Das Muster EventName referenziert den Teil %FWSM der Ereignisse; alle Cisco FWSM-Ereignisse enthalten den Teil %FWSM . Das Muster im Beispiel entspricht %FWSM gefolgt von einer beliebigen Zahl (null oder mehr) von Buchstaben und Gedankenstrichen. Diese Musterübereinstimmung löst das Wort session auf, das in der Mitte des Ereignisnamens eingebettet ist, der entfernt werden muss. Die Ereigniswertigkeit (gemäß Cisco), gefolgt von einem Gedankenstrich und dem tatsächlichen Ereignisnamen, wie von QRadarerwartet. Die Zeichenkette " (\d{6}) " ist die einzige Zeichenkette innerhalb des Musters " EventNameFWSM ", die eine Erfassungsgruppe hat.

Die IP-Adressen und Ports für das Ereignis folgen demselben Basismuster: eine IP-Adresse, gefolgt von einem Doppelpunkt, gefolgt von der Portnummer. Dieses Muster analysiert zwei Datenteile (IP-Adresse und Port) und gibt verschiedene Erfassungsgruppen im Abschnitt für die Abgleichkomponente an.

<device-extension>
<pattern id="EventName1">(logger):</pattern> 
<pattern id="DeviceTime1">time=\[(\d{2}/\w{3}/\d{4}:\d{2}:\d{2}:\d{2})\] </pattern>
<pattern id="Username">(TLSv1)</pattern> 
<match-group order="1" description="Full Test"> 
   <matcher field="EventName" order="1" pattern-id="EventName1" capture-group="1"/>   
   <matcher field="DeviceTime" order="1" pattern-id="DeviceTime1"  
       capture-group="1" ext-data="dd/MMM/YYYY:hh:mm:ss"/> 
   <matcher field="UserName" order="1" pattern-id="Username" capture-group="1"/>
</match-group>
</device-extension>

IP-Adress-und Portmuster

Die IP-Adress-und Portmuster bestehen aus vier Gruppen von ein bis drei Ziffern, getrennt durch Punkte, gefolgt von einem Doppelpunkt und der Portnummer. Der Abschnitt für die IP-Adresse befindet sich in einer Gruppe, ebenso wie die Portnummer, aber nicht der Doppelpunkt. Die Abgleichkomponenten für diese Felder verweisen auf denselben Musternamen, aber eine andere Erfassungsgruppe (die IP-Adresse ist Gruppe 1 und der Port ist Gruppe 2).

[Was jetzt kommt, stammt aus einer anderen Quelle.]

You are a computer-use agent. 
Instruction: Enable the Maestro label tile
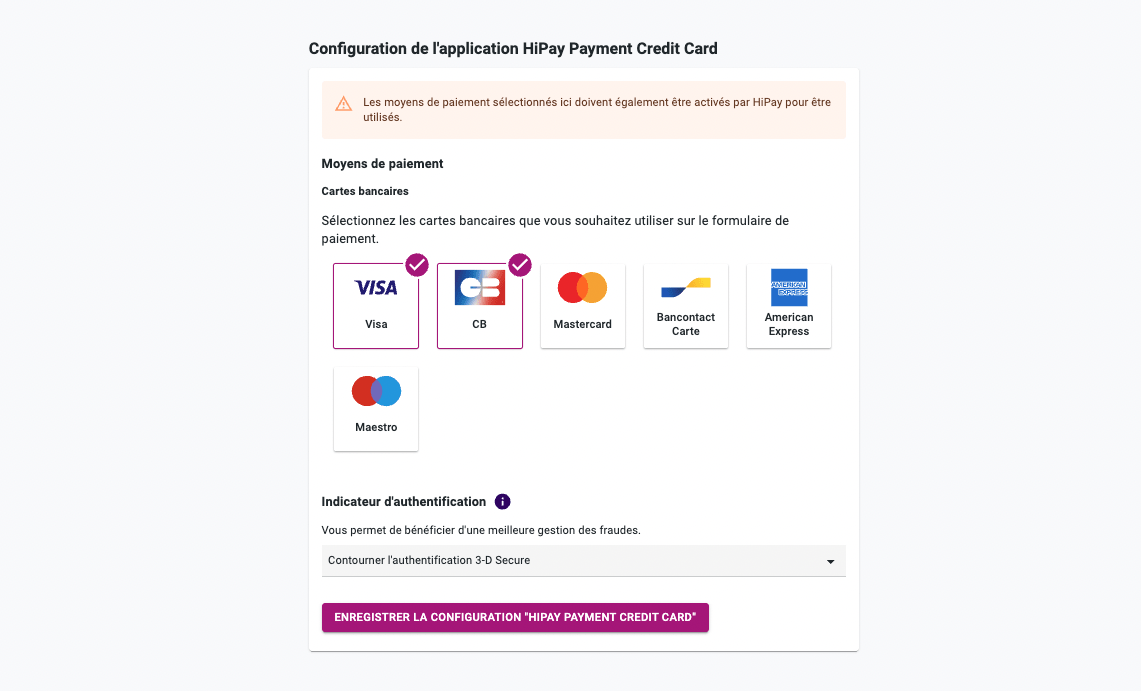point(376,409)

Das Protokoll ist ein gängiges Muster, das die Nutzdaten nach der ersten Instanz von TCP, UDP, ICMP oder GRE durchsucht. Das Muster wird mit dem Parameter für die Beachtung der Groß-/Kleinschreibung markiert, sodass alle Vorkommen übereinstimmen.

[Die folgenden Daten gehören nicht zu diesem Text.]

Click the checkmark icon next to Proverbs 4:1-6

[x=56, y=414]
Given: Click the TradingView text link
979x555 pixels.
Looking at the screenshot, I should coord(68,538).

Obwohl in dem im Beispiel verwendeten Ereignis kein zweites Protokollmuster auftritt, gibt es ein zweites Protokollmuster, das in der Reihenfolge 2 definiert ist. Wenn das Protokollmuster mit der niedrigsten Reihenfolge nicht übereinstimmt, wird versucht, das nächste Muster zu verwenden usw. Das zweite Protokollmuster veranschaulicht auch die direkte Substitution. Es gibt keine Übereinstimmungsgruppen im Muster, aber bei aktiviertem Parameter enable-substitutions kann der Text TCP anstelle von protocol=6verwendet werden.